El informe BID-INCAE calcula que las remesas de los migrantes centroamericanos disminuirán en un 7.6% anual, por la supresión del TPS y del DACA. Por comparación, durante la recesión global de 2008, las remesas cayeron aún más, en un 10%.

La confluencia de la recesión global con las políticas migratorias de Trump le presenta a Centroamérica el reto de crecer más y de generar más empleos. En países como los nuestros, donde hay una dificultad histórica para crear empleos de calidad, una avalancha de decenas de miles de retornados crearía una crisis difícilmente solucionable en el marco de un contexto económico ya adverso.

La capacidad de los países centroamericanos de responder a una crisis de esta magnitud también se encuentra severamente limitada por la falta de legitimidad social de sus gobiernos y por la inestabilidad política en la que están actualmente, con la posible excepción de El Salvador. El caso de Nicaragua es el más problemático porque la crisis política, que no se resuelve, encuentra al país en una recesión económica aguda, sin mejoría a la vista. Tampoco Costa Rica quedará inmune a todo esto, ya que no va a crecer a los ritmos que venía creciendo en toda esta década al tener que absorber a un número tan alto y creciente de migrantes y exiliados nicaragüenses.
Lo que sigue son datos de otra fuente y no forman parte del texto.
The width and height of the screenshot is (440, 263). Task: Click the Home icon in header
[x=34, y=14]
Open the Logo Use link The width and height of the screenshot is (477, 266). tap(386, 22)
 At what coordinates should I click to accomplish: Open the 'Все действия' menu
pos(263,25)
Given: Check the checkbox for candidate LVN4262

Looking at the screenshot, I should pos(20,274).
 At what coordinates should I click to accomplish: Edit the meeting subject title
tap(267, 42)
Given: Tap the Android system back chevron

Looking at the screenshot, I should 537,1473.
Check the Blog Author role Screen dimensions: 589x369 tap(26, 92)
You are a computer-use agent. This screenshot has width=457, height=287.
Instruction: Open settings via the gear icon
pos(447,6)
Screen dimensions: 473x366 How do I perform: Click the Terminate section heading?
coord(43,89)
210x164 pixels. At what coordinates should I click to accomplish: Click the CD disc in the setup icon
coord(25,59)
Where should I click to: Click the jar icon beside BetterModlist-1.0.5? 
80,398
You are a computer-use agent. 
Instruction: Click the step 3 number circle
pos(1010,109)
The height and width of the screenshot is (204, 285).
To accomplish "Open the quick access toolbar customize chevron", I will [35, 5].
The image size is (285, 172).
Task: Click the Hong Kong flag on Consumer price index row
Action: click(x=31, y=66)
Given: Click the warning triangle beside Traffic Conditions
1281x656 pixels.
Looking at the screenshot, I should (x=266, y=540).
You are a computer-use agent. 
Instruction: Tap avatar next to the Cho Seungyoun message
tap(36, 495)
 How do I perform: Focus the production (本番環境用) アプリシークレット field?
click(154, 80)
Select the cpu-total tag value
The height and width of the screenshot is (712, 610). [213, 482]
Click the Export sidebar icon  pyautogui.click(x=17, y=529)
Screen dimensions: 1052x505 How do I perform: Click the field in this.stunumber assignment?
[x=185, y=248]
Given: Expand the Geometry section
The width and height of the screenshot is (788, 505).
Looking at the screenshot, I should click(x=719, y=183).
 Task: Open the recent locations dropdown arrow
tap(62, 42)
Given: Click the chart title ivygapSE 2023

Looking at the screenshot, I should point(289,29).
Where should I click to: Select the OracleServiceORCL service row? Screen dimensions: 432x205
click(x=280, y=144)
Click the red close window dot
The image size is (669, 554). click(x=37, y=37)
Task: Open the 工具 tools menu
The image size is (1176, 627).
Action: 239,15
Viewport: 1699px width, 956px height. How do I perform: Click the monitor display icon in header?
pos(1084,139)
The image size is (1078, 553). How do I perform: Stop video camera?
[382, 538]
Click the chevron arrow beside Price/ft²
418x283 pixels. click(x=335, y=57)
Las deportaciones masivas agudizarán los conflictos sociales y profundizarán el deterioro de las condiciones de vida de la población. Las perspectivas de la economía global no son alentadoras. Y las perspectivas para la economía centroamericana son aún más desalentadoras. En conclusión, el futuro económico inmediato pinta sombrío para Centroamérica.